Exercise instructions: Scan the lines below for the string "screenshot" and copy every one that has it.

=== Begin Enclosure ===

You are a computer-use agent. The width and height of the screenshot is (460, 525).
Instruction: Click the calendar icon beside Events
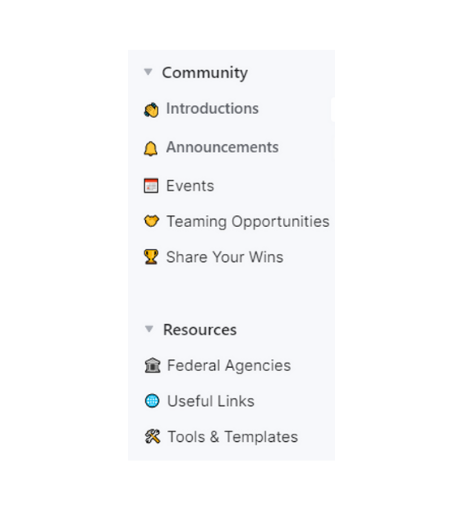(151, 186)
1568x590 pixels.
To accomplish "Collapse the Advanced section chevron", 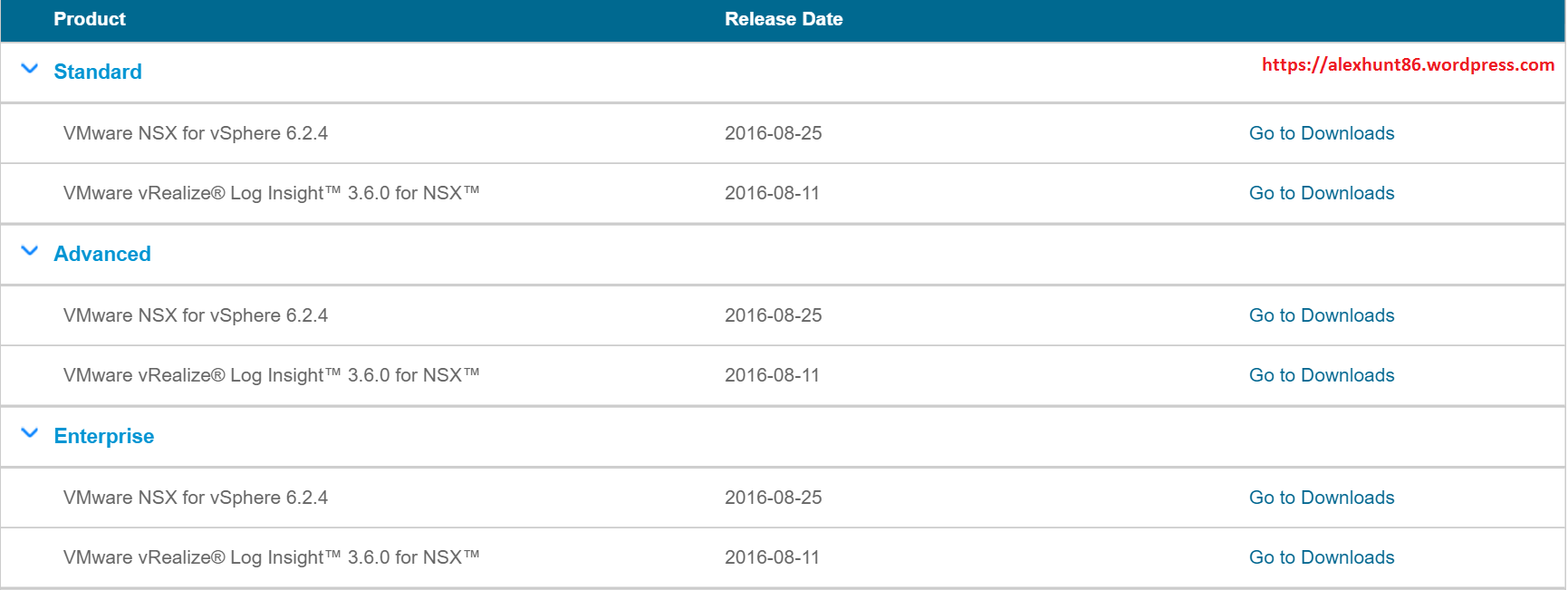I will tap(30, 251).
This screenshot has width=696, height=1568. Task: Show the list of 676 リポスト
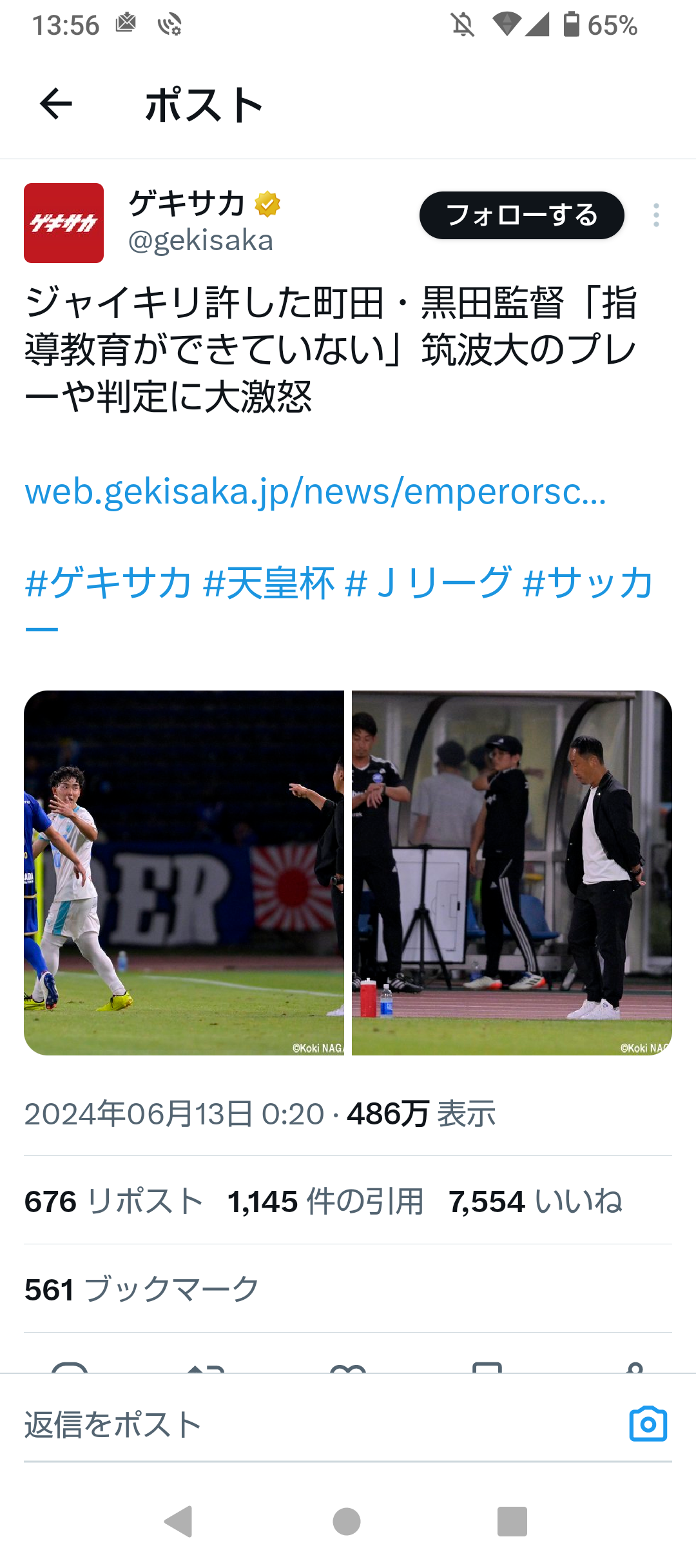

=== End Enclosure ===

Exercise output:
You are a computer-use agent. The width and height of the screenshot is (460, 525).
This screenshot has width=696, height=1568. Task: Show the list of 676 リポスト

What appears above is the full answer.